Red Sox MLB Rumors: Craig Kimbrel, Ryan Brasier, more - Metro US

Red Sox MLB Rumors: Craig Kimbrel, Ryan Brasier, more

Could the Red Sox bring back Craig Kimbrel? (Photo: Getty Images)
Could the Red Sox bring back Craig Kimbrel? (Photo: Getty Images)

The Boston Red Sox got off to an aggressive start to the offseason, bringing back World Series MVP Steve Pearce on a one-year deal and following it up by rewarding postseason hero Nathan Eovaldi with a hefty four-year contract of his own. 


While Boston is bringing back the large majority of its championship core, one key role remains a mystery — who’s going to be the closer in 2019?


Craig Kimbrel, who remains a free agent after playing out the last year of his contract with the Red Sox in 2018, had a good season on paper — 2.74 ERA and 42 saves. But that was nearly a full run higher than his 1.91 career ERA, and we all remember the emotional rollercoaster that Cardiac Craig took us on during that playoff run. Boston won in spite of Kimbrel in the postseason, as the closer owned a 5.91 ERA in nine appearances, constantly allowing cushy leads to become nailbiters


Could Kimbrel return to Boston in 2019? Possibly, and that’s something we wouldn’t have said just a month ago. Kimbrel has said he’s in search of a record-breaking six-year contract, something no team is likely going to offer at this point. 


If Kimbrel is willing to settle for a significantly lesser deal, both in terms of length and annual salary, a reunion with the Red Sox isn’t totally out of the question. But even a discounted Kimbrel will still be the most expensive bullpen arm on the market, and Boston’s strapped for cash with the current payroll. 


Zach Britton was perceived as the second-most coveted closer on the market and is familiar with the AL East before re-signing with the Yankees over the weekend. He has been in the division since he debuted for Baltimore in 2011, getting traded from the Orioles to the Yankees in the midst of this past season. Britton posted a 3.10 ERA in 41 appearances, going 2-0 with seven saves. But the ceiling on Britton when fully healthy is as high as any — he was in Cy Young consideration during a dominant 2016 season in which he closed out 47 games for the save and had just a 0.54 ERA. 
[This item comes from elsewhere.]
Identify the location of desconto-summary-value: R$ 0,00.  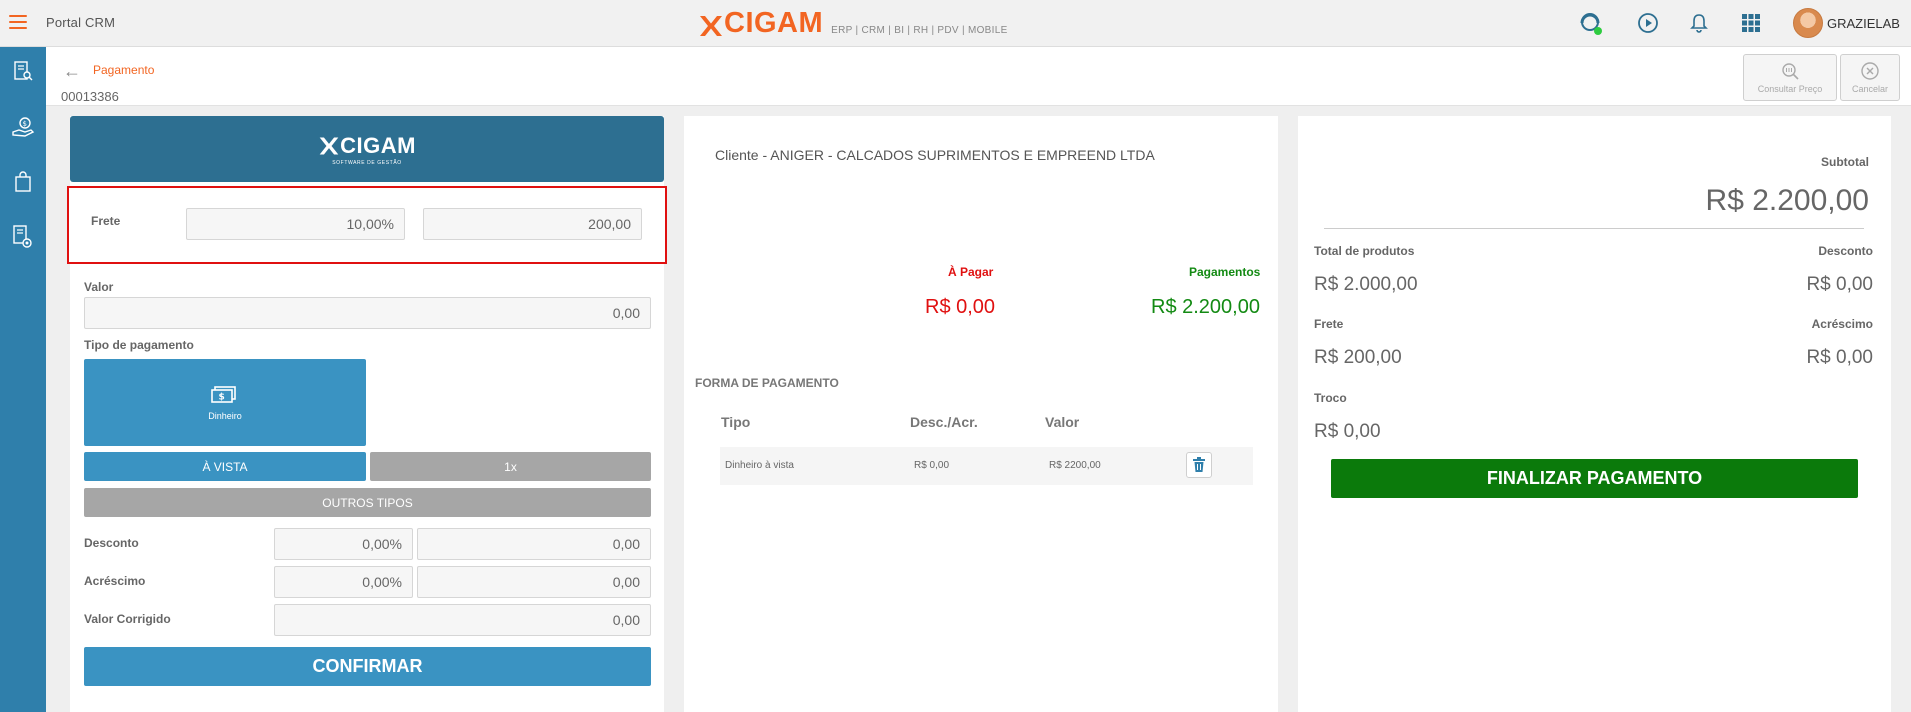
(1840, 284).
Adam Ottavino is fresh off a tremendous season with the Rockies but also won’t come cheap. Ottavino saw plenty of work in 2018 in Colorado, pitching 75 innings, predominantly as the setup man. He owned a 2.43 ERA and could land somewhere as a closer in 2019, though the Yankees are also pursuing the righty, as well. 


If the Red Sox want to try and find a more affordable option, names like Cody Allen and Justin Wilson are still on the market. Allen’s spent his entire seven-year career with the Indians, and although he earned 27 saves in 70 appearances in 2018, he also posted a career-worst 4.70 ERA (his career ERA is 2.98). He probably cost himself some money with the down season, but it also makes him a bargain if a front office like Boston’s believes he’s in line for a bounce-back year. 
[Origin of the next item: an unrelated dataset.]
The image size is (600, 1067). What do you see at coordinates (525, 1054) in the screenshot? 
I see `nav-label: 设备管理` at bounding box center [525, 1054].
Wilson’s also a seven-year MLB veteran but has been more of a journeyman, making four stops thus far in his career. He most recently was the setup man for the Cubs, where he owned a 3.46 ERA in 71 appearances. Wilson has experience closing in his career though, with his last chance at a full-time role being in Detroit in 2017.


He wouldn’t be the most noteworthy signing, but also wouldn’t break the bank. 


Finally, the Red Sox could simply look internally for their next closer. Joe Kelly was an option before bolting for a big deal in Los Angeles, where he’ll join the team he helped defeat in the World Series. 


Ryan Brasier came out of nowhere for Boston last season to pitch in 34 games, showing decent strikeout ability along with a gritty 1.60 ERA. He was even better as the setup man in the postseason, earning five holds in nine appearances, lowering his ERA to a mere 1.04. It’s not farfetched to think president of baseball operations Dave Dombrowski is considering slotting Brasier into the closer role and finding some cheaper bullpen arms to help fill in the earlier innings. 


Whichever route the Red Sox decide to go to sure up their bullpen, the clock is running out. It’s hard to believe Spring Training’s almost here.